Stefano s’arrête, recule. Heureusement, il n’y a personne. Les pronghorns se lèvent, intéressés, peut-être un peu apeurés. Durant un moment, nous craignons qu’ils ne s’enfuient. Mais non. Ils restent là à nous regarder.
Un ranger arrête sa voiture et nous dit gentiment que nous n’avons pas vraiment le droit de nous arrête sur la route. Il nous demande de mettre la voiture sur le bas-côté. Il n’a pas tort… Nous ne sommes pas à Yellowstone…
Le premier jour, lorsque nous étions descendus dans la plaine jaune pour aller voir Onyx Bridge, j’avais dit à Stefano : j’espère que nous verrons des pronghorns. Chose dite, chose faite. Je suis vraiment très contente.
Nous garons la voiture à Blue Mesa. De là, part un sentier goudronné qui dévale la butte.
Arrivé en bas, à la première courbe, Stefano s’arrête et regarde son GPS. Il me dit : le Blue Forest Trail part de là.
Wow. Rien ne laissait présager un sentier. Mais en y regardant de plus près, nous décelons quelques empreintes sur le sable mouillé d’un wash. Nous quittons le sentier goudronné pour suivre le wash qui se termine après quelques dizaines de mètres dans un cul de sac. Mais de là, nous discernons un faint trail qui monte sur la dune.
J’ai écrit précédemment que la règle imposée par les rangers était de ne pas sortir des sentiers goudronnés. Là, vraisemblablement, c’est une exception à la règle vu que ce sentier fait partie de quelques sentiers libellés Off the Beaten Path, dont les dépliants explicatifs sont disponibles sur le site web du NPS ou au visitor center. Nous avons donc la conscience tranquille…
Le sentier se révèle quelques mètres avant que nous y marchions. Il est quasi invisible et ne défigure pas le paysage. La preuve, voici d’où nous venons. Plus de traces dès 5 mètres.
Ce sentier a été construit par les CCC (eh oui, encore eux) entre 1934 et 1937 pour connecter deux routes : celle qui permettait d’accéder à la partie supérieure de la Blue Mesa, et celle qui permettant d’accéder à sa partie inférieure. Il était initialement destiné au tourisme de masse mais a été fermé en 1955 lors de la construction du Blue Mesa Loop Trail, ce sentier goudronné dont nous avons parcourus les premières centaines de mètres.
La surprise est totale.
Nous suivons la crête des dunes. Nous perdons même le sentier et devons revenir sur nos pas. Pourtant il y avait un piquet de bois que nous avons bien remarqué mais nous n’avons pas vu la bifurcation. Vraiment discret ce sentier.

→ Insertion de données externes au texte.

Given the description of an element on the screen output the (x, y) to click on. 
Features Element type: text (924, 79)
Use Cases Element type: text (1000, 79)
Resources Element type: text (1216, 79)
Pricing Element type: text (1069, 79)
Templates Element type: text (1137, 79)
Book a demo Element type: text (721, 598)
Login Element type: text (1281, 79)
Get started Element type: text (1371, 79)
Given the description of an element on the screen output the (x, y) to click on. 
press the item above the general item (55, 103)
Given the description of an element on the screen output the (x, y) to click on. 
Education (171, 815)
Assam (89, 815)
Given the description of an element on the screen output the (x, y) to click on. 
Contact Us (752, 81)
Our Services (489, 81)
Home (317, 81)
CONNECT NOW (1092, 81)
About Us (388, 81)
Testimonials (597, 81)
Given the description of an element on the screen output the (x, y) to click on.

Voici quelques dunes typiques de type Chinle. Les strates et l’alternance des couleurs les rendent facilement identifiables.
Un peu plus d’une heure après avoir quitté la voiture, nous avons rejoint ce qui reste de la Lower Blue Mesa Road. Si nous la suivons, nous arriverons sur la route qui traverse le parc, au lieu dit des Teepees.
Les tuyaux mis pour canaliser l’eau sont en piteux état, rongés par la rouille.
A l’inverse, les ouvrages de maçonnerie sont toujours debout.
Nous suivons la route qui fait une boucle autour d’une dune, histoire de rendre hommage au travail des CCC. Il reste des pierres matérialisant le parking.
Le ciel est en train de se découvrir. Si tout va bien (c’est-à-dire si le vent continue de souffler dans le bon sens), nous devrions avoir un belle éclaircie. Nous renonçons à aller rejoindre la route goudronnée pour être dans les dunes lorsque le soleil apparaîtra.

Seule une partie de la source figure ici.